La contingencia sanitaria provocada por el coronavirus ha causado estragos en las finanzas de las familias mexicanas quienes, a falta de ingresos o debido a una reducción de éstos, vieron afectada su capacidad de pago, situación que los llevó a su buscar alternativas financieras como solicitar una prórroga en el pago de sus créditos o la contratación de una reparadora de crédito para negociar sus adeudos.

Ante esta emergencia, especialistas alertaron por el surgimiento de firmas que operan como reparadoras, las cuales no ofrecen garantías de servicio o negociación entre el deudor y las entidades financieras, y por lo tanto podría tratarse de un fraude.

Juan Pablo Zorrilla, director de la reparadora Resuelve Tu Deuda, advirtió que durante las últimas semanas detectaron la aparición de al menos 10 firmas, las cuales describen su servicio como reparación de crédito; sin embargo, no cuentan con el aval ni la experiencia para conciliar deudas.

“Nos preocupa que aquellos que busquen una solución real a sus deudas se vean afectados por negocios poco formales e inexpertos. Como reparadora de crédito, luchamos para contribuir en la formación de una industria profesional y formal que no llegue a manchar la reputación del sector con malas prácticas”, aseveró.

Abacco Reparadora, Impulsa Corp. y Negociamos tu Deuda son algunas de las empresas de reciente creación que de acuerdo con Zorrilla han detectado como falsas.
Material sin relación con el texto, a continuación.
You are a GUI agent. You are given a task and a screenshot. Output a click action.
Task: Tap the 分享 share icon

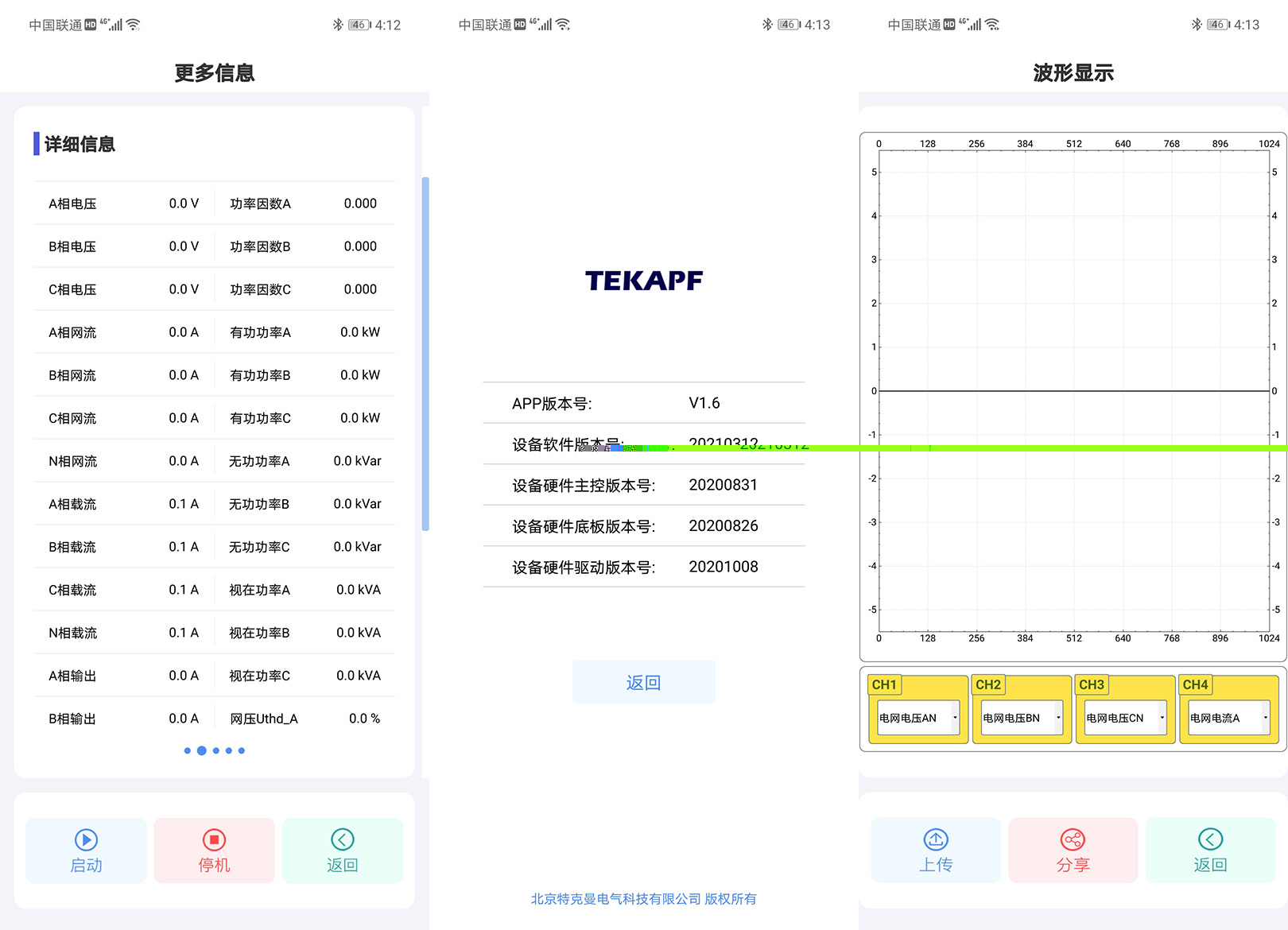click(x=1073, y=839)
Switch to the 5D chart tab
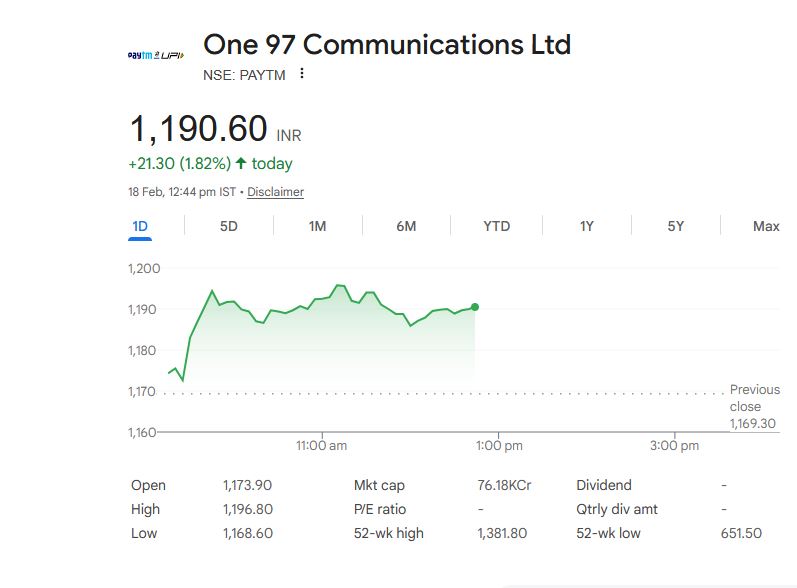 [x=229, y=226]
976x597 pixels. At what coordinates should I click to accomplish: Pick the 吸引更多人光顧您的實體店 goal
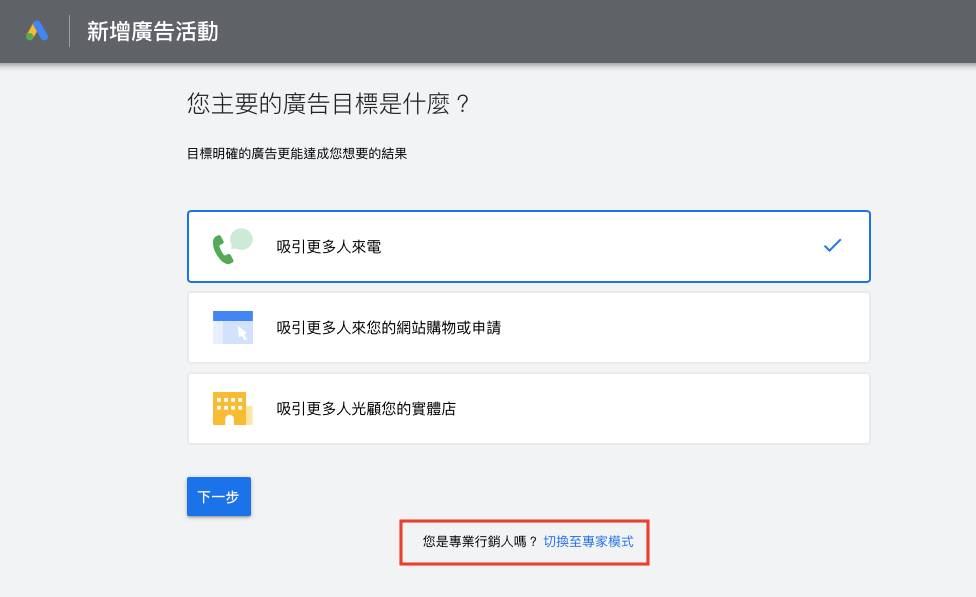(366, 409)
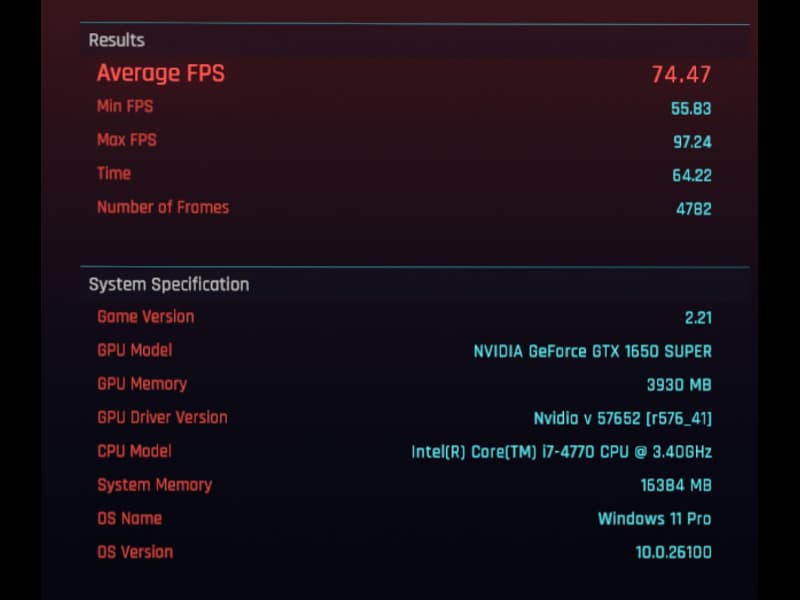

El Economista buscó información y contactar a las firmas citadas para conocer más sobre su forma de operar y solicitar más informes sobre cómo negocian las deudas, sin embargo, se encontró que ninguna de las mencionadas cuenta con una página de Internet, redes sociales, número telefónico o correo electrónico para comunicarse.

Dado el contexto de crisis e incertidumbre, el director de Resuelve Tu Deuda alertó que probablemente durante los próximos meses seguirán apareciendo más casos de estas supuestas reparadoras que pretenden fungir como negociadoras ante las diferentes instituciones financieras.

“Sabemos que al momento de buscar apoyo para renegociar una deuda, muchos clientes se encuentran desesperados y ansiosos por recuperar su tranquilidad; sin embargo es importante que se informen bien sobre la empresa en la que estén pensando apoyarse”, insistió.

Detecte una reparadora falsa

Si optó por recurrir a una reparadora de crédito para liquidar su deuda, hay puntos clave a evaluar y, con ello, constatar que se trata de una empresa seria que cumple con los compromisos firmados bajo contrato para garantizar la satisfacción del servicio.

Juan Pablo Zorrilla resaltó que uno de los primeros puntos clave a revisar es el tipo de asesoría legal y financiera para orientar a cada usuario, así como las condiciones de negociación para determinar si el deudor se encuentra entre la lista de instituciones con las que tienen convenio y si apoyan en la canalización o manejo de llamadas de cobranza.

Un segundo punto, comentó, es que este tipo de firmas no solicitan ningún adelanto, cobro de comisión o depósito para empezar a negociar la deuda; y una vez que se obtiene la negociación se debe establecer un plan de pagos, el cual deben ajustarse a las capacidades financieras del cliente, no al revés.

Si bien en México no existe una regulación de las reparadoras de crédito es importante verificar que la empresa esté correctamente constituida y dada de alta en el SAT y que cuente con la supervisión de la Procuraduría Federal del Consumidor (Profeco), además de ofrecer vehículos de ahorro regulados por la Comisión Nacional Bancaria y de Valores (CNBV).

Revise antes de firmar

Antes de firmar un contrato de servicios, es importante que el cliente conozca a detalle el plan de liquidación que le proponen. En éste se debe incluir cuánto tiempo permanecerá en el programa, cuál será su abono mensual, las comisiones que deberá pagar e incluso las penalizaciones a las que puede enfrentarse si abandona el programa o se atrasa en sus pagos.

El director de Resuelve Tu Deuda explicó que al acercarse a estas empresas lo mejor es verificar que exista una garantía bajo un contrato legal de prestación de servicios y poner atención a otros testimonios de quienes ya fueron apoyados anteriormente; si se sospecha de la legalidad de la firma, lo mejor es solicitar asesoría a organismos como la Comisión Nacional para la Protección y Defensa de los Usuarios de Servicios Financieros (Condusef) o la Profeco, o simplemente evitar el servicio y optar por otras opciones más conocidas en el mercado.

“Como clientes tienen el derecho a solicitar toda esta información, aclarar cada punto de su contrato hasta que no quede ninguna duda”, puntualizó.